Skip to content
Snippets Groups Projects
  1. Jan 01, 2023
  2. Oct 01, 2022
  3. Sep 30, 2022
  4. Sep 29, 2022
  5. Sep 28, 2022
    • Robert Carr's avatar
      BlastBufferQueue: Fake release if not received by complete · 405e2f68
      Robert Carr authored
      This is a cherry-pick from of a CL from sc-v2 adding a safety mechanism
      for lost buffers. The original CL probably should have been merged in to master,
      and I can't relate to my thought process adding DO NOT MERGE on the
      original CL. Recently we have started seeing some of these ANRs again.
      Well actually we have seen them continuously, but most have been due to
      GPU hangs. Recently we started seeing some which aren't due to GPU
      hangs. We found one trace, which showed the sort of situation described
      below, which lead me to realizing this code was never merged in to
      master. It shoud be relatively safe since we released it on sc-v2.
      
      Perfetto telemetry shows a cluster where a transactionComplete is
      arriving but an earlier releaseBufferCallback has never arrived.
      This leads to blocking and ANRs. We try to work around this by
      generating a fake release buffer callback for previous buffers when we
      receive a TransactionCompleteCallback. How can we know this is safe? The
      criteria to safely release buffers are as follows:
      	Condition 1. SurfaceFlinger does not plan to use the buffer
      	Condition 2. Have the acquire fence (or a later signalling fence)if
      	dropped, have the HWC release fence if presented.
      Now lets break down cases where the transaction complete callback
      arrives before the release buffer callback. All release buffer callbacks
      fall in to two categories:
      	Category 1. In band with the complete callback. In which case the client
      	library in SurfaceComposerClient always sends release callbacks
      	first.
      	Category 2. Out of band, e.g. from setBuffer or merge when dropping buffers
      
      In category 2 there are two scenarios:
      	Scenario 1: Release callback was never going to arrive (bug)
      	Scenario 2. Release callback descheduled, e.g.
      		a. Transaction is filled with buffer and held in VRI/WM/SysUI
      		b. A second transaction with buffer is merged in, the release
      		buffer callback is emitted but not scheduled (async binder)
      		c. The merged transaction is applied
      		d. SurfaceFlinger processes a frame and emits the transaction
      		complete callback
      		e. The transaction complete callback is scheduled before the
      		release callback is ever scheduled (since the 1 way binders are
      		from different processes).

#####

▸ Exercise task 1:
List the rows from the line with "Screen dimensions: 485x428" through the end of the rows as a numbered list, with blank lines and the pictures omitted.

▸ Input material:
#####

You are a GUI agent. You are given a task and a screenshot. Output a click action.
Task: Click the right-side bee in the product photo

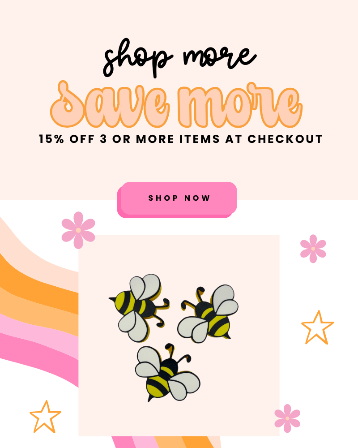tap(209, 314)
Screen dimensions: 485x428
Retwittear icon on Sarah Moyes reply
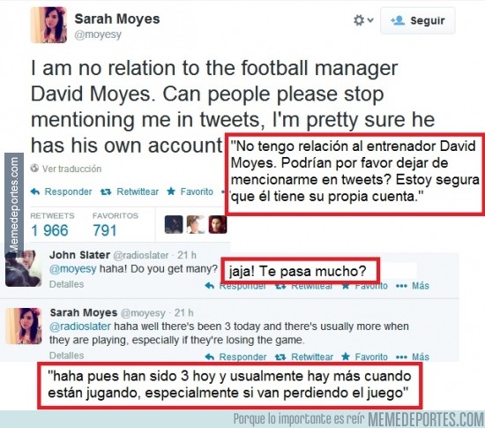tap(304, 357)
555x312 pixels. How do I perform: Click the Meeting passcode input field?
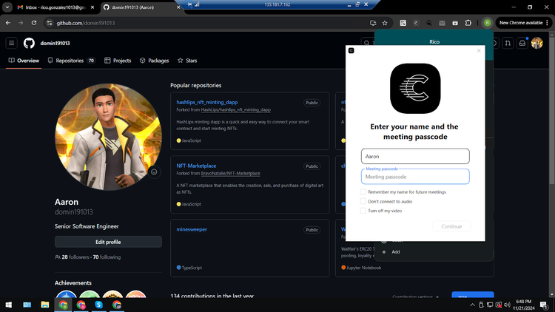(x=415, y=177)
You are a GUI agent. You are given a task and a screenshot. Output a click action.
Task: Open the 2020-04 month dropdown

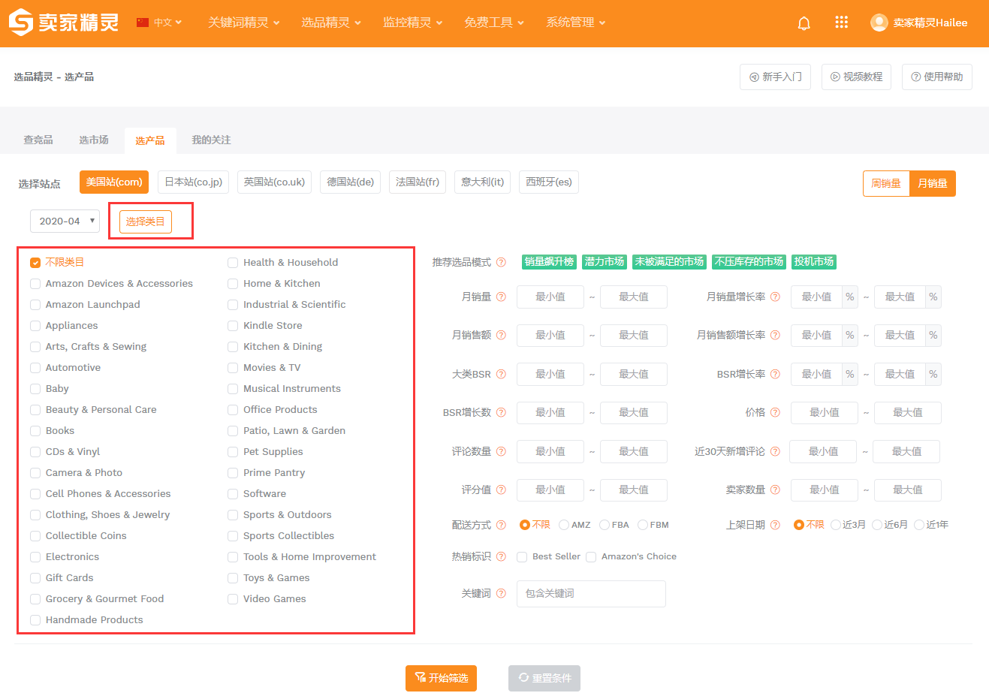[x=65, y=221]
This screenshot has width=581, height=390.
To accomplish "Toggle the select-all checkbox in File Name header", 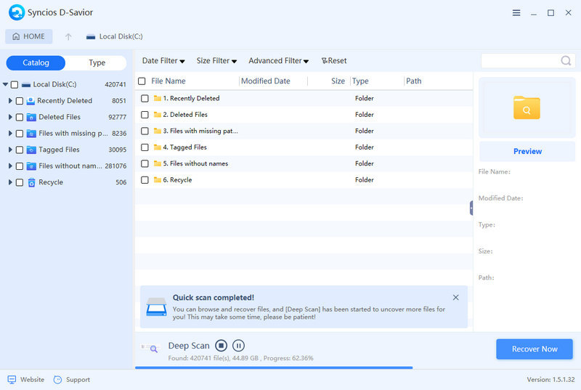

#####

▸ Exercise task 2:
Rewrite the commit message from "This leads to" to "fence if presented.", changing "acquire fence" to "acquisition fence".

▸ Response 1:
1. Screen dimensions: 485x428
2. Retwittear icon on Sarah Moyes reply
3. tap(304, 357)
4. 555x312 pixels. How do I perform: Click the Meeting passcode input field?
5. (x=415, y=177)
6. You are a GUI agent. You are given a task and a screenshot. Output a click action.
7. Task: Open the 2020-04 month dropdown
8. [x=65, y=221]
9. This screenshot has width=581, height=390.
10. To accomplish "Toggle the select-all checkbox in File Name header", 

▸ Response 2:
This leads to blocking and ANRs. We try to work around this by
      generating a fake release buffer callback for previous buffers when we
      receive a TransactionCompleteCallback. How can we know this is safe? The
      criteria to safely release buffers are as follows:
      	Condition 1. SurfaceFlinger does not plan to use the buffer
      	Condition 2. Have the acquisition fence (or a later signalling fence)if
      	dropped, have the HWC release fence if presented.